Why start with a memoir
Because Nietzsche is the last philosopher who should be met as a list of doctrines. His books are provocations aimed at a reader's life; a systematic summary preserves the propositions and kills the point. Kaag restores the right order — life first, concepts as they bite.
Become who you are.
— Nietzsche, The Gay Science §270 (editorial gloss of the German original)
The book is honest about how strange that imperative is — becoming what you already are? — and shows, through one ordinary life, why the paradox works. That preparation makes everything else on this site read better.
Three highlights
1. Sils Maria, rendered
The landscapes where the ideas were born — the lake, the Waldhaus, the high trails — are drawn well enough that eternal recurrence stops being a classroom puzzle and becomes what it was: a thought that ambushed a walker at a rock by a lake.

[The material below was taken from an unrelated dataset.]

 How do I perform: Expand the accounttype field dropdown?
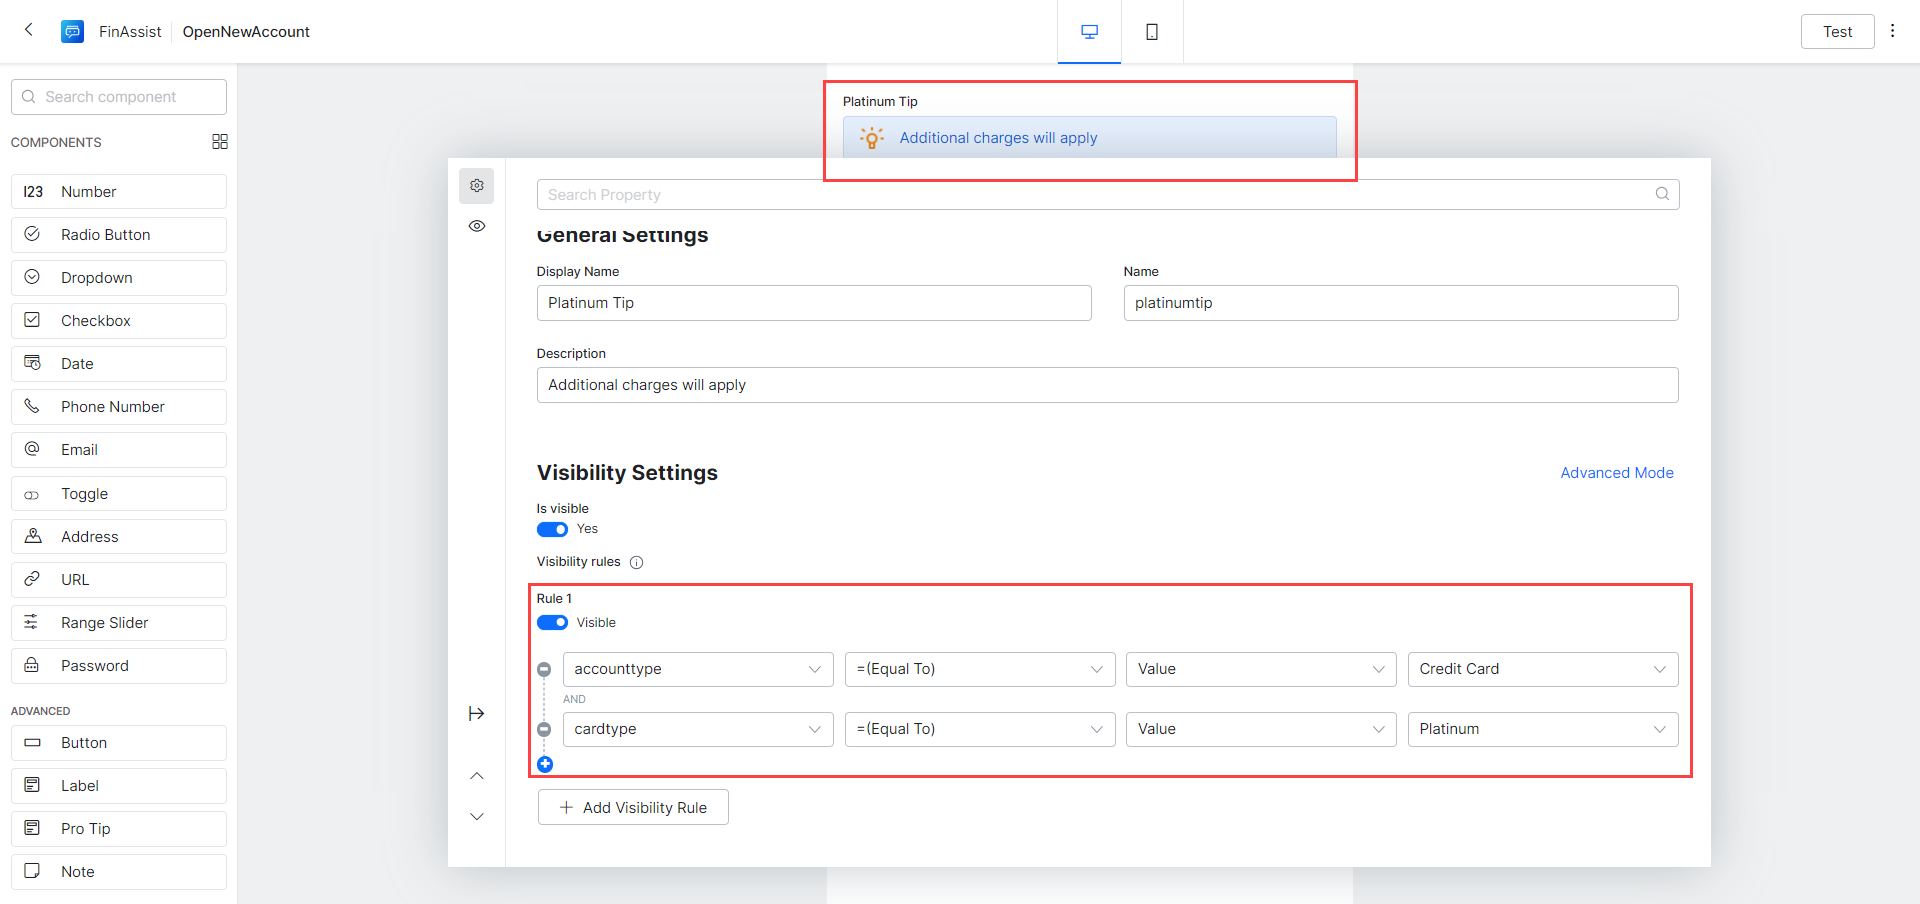[698, 669]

2. The two hikes as an argument
Nineteen-year-old Kaag reads Nietzsche as a license for extremity; thirty-seven-year-old Kaag reads him as a discipline for ordinary life. The gap between the two readings is itself the best available commentary on how this philosopher should — and should not — be used.
3. The supporting cast
Schopenhauer, Wagner, Hesse, Adorno — the book quietly delivers a map of Nietzsche's neighborhood, which pays off directly when you reach Kaufmann's study.
What to watch out for
Two honest notes. First, this is a memoir, not a survey: coverage follows Kaag's life, not Nietzsche's system, and the middle-period works get thin treatment. That is what the Graphic Guide and Kaufmann are for. Second, the confessional register — marriage strains, self-destruction, fathers — is the point of the book, but if you want zero autobiography with your philosophy, start at Why I Am So Wise instead.